David's eyes rolled down to meet Arthur's. Tears tracked through the grime on the boy's sunken cheeks. He couldn't speak around the tube, but his silent, pleading gaze screamed the same words Arthur had heard in his mind. *Make it stop.*
Footsteps echoed from a side access panel. Dr. Archer stepped into the room, his lab coat stained, clutching a datapad like a shield.
"Don't touch him!" Archer yelled, his voice cracking with a mixture of fear and desperate authority. "You don't understand what you're looking at, Cousland. The integration was flawed, yes, the virus escaped, but the core connection is stable!"
Arthur slowly turned to face the scientist, his blood boiling. "You tortured your own brother. You turned him into a battery for a machine war."
"Nobody thought it would get out of control!" Archer pleaded, taking a cautious step forward. He looked at David, a brief flicker of genuine remorse crossing his face, but it was quickly swallowed by cold ambition. "I see what this has done to him. I do. But look at the data! We established a two-way neural bridge with the Rapture hive. If we refine this, if we keep the experiment going, we could command the enemy. We could take back the surface! We could save humanity! Leave him with me, Commander. Let me finish what we started."
Before Arthur could answer, a massive explosion shook the far end of the chamber.

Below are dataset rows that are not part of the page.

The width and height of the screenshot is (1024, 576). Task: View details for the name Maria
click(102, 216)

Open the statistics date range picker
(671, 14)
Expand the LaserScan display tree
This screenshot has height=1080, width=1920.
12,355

The heavy blast doors that had separated Arthur from his team groaned, buckled, and finally shattered inward as Zero unleashed a devastating biotic singularity.
Shepard, Zero, Kasumi, Ash, Sarah, and Peebee poured through the smoke, weapons raised and scanning for targets. They froze as they took in the carnage, their eyes inevitably landing on the horrific spectacle of David suspended in the machine.

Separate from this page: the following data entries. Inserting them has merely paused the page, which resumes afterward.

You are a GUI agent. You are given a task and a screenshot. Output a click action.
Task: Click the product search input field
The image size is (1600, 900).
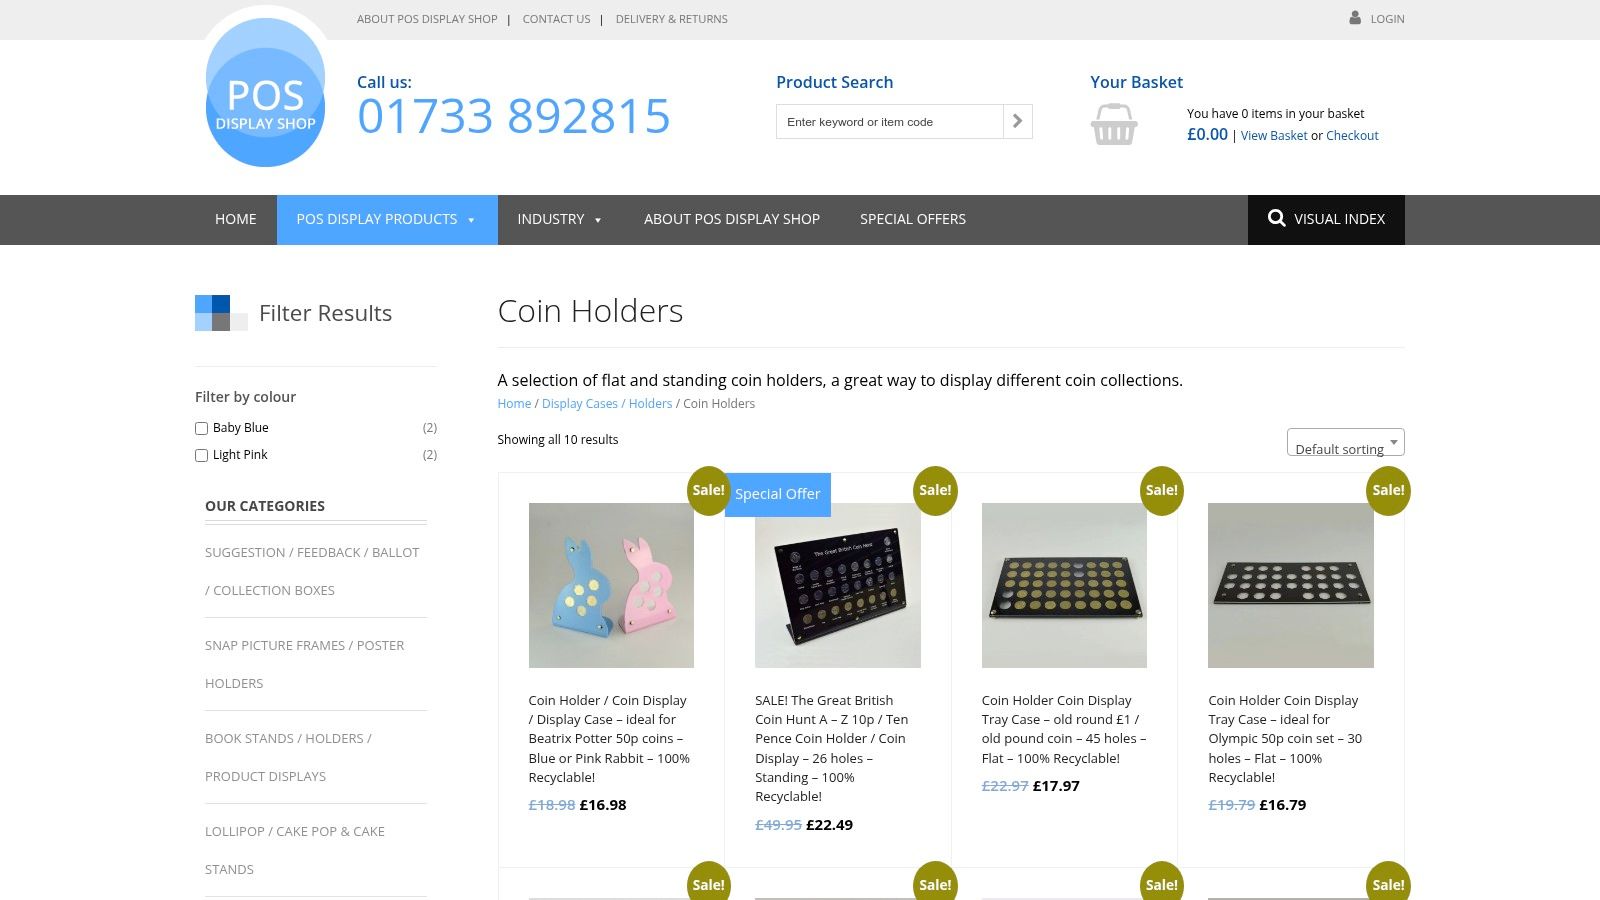[890, 121]
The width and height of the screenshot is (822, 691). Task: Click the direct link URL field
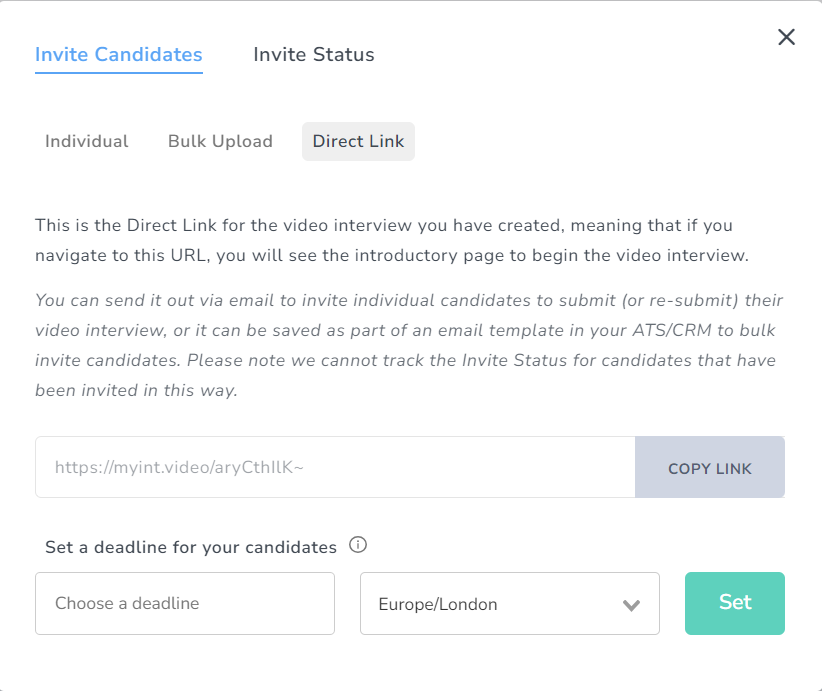[x=335, y=467]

"Goddess," Ash whispered, lowering her sniper rifle in sheer disgust.
Arthur looked back at David. The temptation Archer offered was immense. The power to control Raptures, to end the century-long war, to secure the Ark and the Outpost forever. It was the ultimate utilitarian dream. But Arthur looked at the weeping boy, and all he saw was Anne. He saw Marian. He saw the countless Nikkes discarded by a society that valued progress over a soul.
If they built their salvation on the tortured mind of a child, they were no better than the machines they fought.
"It ends here," Arthur said, his voice hard as iron. He stepped toward the core, reaching up to grip the heavy cables holding David hostage. "I'm pulling him out."
"Step away from the asset, Commander."
The voice was calm, authoritative, and completely unexpected.
Arthur froze. He felt the cold, unmistakable press of a pistol barrel against the unarmored back of his neck.
Sarah gasped, dropping her assault rifle. "Dad?"
Commander Alec Ryder, the legendary Pathfinder, stepped fully out of the shadows behind the core, his armor battered but his grip on his heavy pistol absolutely steady. He didn't look at his daughter. His cold, calculating eyes were fixed entirely on Arthur.
"Dr. Archer is right," Ryder said, his voice devoid of emotion. "The tactical value of this facility cannot be overstated. The experiment continues. Stand down, Cousland, or I will put a bullet through your spine."